Other statutory information
The profit on ordinary activities after taxation of the Group for the year ended 31 December 2011 amounted to $689.0 million (2010: $89.5 million).
An interim dividend of Stg 4p (2010: Stg 2p) per ordinary share was paid on 3 November 2011. The Directors recommend a final dividend of Stg 8p (2010: Stg 4p) per ordinary share which, if approved at the 2012 AGM, will be paid on 24 May 2012 to shareholders whose names are on the Register of Members on 20 April 2012.
Since the balance sheet date, Tullow has continued to progress its exploration, development and business growth strategies.

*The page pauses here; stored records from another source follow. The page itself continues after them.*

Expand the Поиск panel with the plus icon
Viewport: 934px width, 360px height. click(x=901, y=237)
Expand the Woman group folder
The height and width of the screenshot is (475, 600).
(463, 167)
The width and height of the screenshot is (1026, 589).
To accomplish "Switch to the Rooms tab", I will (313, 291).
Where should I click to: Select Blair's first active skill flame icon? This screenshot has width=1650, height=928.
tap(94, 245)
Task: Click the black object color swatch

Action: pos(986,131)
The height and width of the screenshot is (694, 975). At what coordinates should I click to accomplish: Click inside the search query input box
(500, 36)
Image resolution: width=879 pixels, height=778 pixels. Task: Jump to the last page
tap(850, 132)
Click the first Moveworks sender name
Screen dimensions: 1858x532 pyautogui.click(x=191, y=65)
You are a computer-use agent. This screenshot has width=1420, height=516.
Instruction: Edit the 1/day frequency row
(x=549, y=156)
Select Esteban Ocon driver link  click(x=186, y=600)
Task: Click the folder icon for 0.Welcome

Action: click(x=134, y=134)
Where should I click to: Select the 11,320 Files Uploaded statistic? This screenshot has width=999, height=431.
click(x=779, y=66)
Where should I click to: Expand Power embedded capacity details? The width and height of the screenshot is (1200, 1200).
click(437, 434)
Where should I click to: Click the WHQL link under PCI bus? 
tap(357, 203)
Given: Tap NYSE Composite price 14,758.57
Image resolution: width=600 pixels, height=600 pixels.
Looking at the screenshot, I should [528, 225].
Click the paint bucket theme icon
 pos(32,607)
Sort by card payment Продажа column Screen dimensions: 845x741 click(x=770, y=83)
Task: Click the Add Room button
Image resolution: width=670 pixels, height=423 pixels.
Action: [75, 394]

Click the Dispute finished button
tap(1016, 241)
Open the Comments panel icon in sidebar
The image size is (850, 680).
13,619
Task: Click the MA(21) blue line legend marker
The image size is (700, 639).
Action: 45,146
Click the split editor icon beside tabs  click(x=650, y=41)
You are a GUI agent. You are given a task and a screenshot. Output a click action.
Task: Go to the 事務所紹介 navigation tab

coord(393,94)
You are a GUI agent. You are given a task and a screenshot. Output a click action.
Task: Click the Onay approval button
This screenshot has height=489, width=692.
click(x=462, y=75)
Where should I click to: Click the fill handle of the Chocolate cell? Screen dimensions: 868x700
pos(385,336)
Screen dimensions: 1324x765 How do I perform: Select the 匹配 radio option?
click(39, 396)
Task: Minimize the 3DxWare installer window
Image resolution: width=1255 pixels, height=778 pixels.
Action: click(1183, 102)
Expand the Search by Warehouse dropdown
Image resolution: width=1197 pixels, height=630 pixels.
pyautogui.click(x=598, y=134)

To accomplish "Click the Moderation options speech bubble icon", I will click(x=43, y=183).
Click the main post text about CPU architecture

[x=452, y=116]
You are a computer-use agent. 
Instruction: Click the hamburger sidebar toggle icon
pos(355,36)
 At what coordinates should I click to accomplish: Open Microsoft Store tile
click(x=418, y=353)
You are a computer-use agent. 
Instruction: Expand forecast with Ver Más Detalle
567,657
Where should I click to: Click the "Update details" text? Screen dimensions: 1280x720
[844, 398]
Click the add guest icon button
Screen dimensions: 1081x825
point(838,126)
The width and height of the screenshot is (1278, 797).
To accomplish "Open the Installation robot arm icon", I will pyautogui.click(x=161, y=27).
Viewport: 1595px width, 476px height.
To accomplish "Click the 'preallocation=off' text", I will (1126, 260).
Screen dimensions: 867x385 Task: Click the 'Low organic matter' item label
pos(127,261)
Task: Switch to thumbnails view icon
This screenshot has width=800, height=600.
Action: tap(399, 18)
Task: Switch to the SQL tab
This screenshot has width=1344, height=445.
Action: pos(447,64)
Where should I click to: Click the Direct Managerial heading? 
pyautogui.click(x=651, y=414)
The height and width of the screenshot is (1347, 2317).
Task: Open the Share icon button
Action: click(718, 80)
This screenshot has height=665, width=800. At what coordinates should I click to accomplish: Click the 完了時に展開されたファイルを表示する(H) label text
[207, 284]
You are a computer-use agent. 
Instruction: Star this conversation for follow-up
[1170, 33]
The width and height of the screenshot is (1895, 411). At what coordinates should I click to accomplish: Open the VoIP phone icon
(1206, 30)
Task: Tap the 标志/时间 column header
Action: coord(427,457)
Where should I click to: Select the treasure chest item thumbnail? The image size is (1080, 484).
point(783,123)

In February 2012, Tullow signed two new Production Sharing Agreements (PSAs) with the Government of Uganda. The new PSAs cover the EA-1 and Kanywataba licences in the Lake Albert Rift Basin. Tullow has also been awarded the Kingfisher production licence.
In February 2012, Tullow completed the farm-down of one-third of its Uganda interests to both Total and CNOOC for a total consideration of $2.9 billion paving the new way for full development of the Lake Albert Rift Basin oil and gas resources.
In February 2012, the Group announced the Jupiter-1 exploration well in Block SL-07B-11 offshore Sierra Leone had successfully encountered hydrocarbons. This has been confirmed by the results of drilling, wireline logs and samples of reservoir fluids.
As at 13 March 2012, the Company had an allotted and fully paid up share capital of 905,004,587 ordinary shares of 10 pence each with an aggregate nominal value of £90,500,458.70.
As at 13 March 2012, the Company had been notified in accordance with the requirements of section 5.1.2 of the UK Listing Authority’s Disclosure Rules and Transparency Rules of the following significant holdings (being 3% or more) in the Company’s ordinary share capital.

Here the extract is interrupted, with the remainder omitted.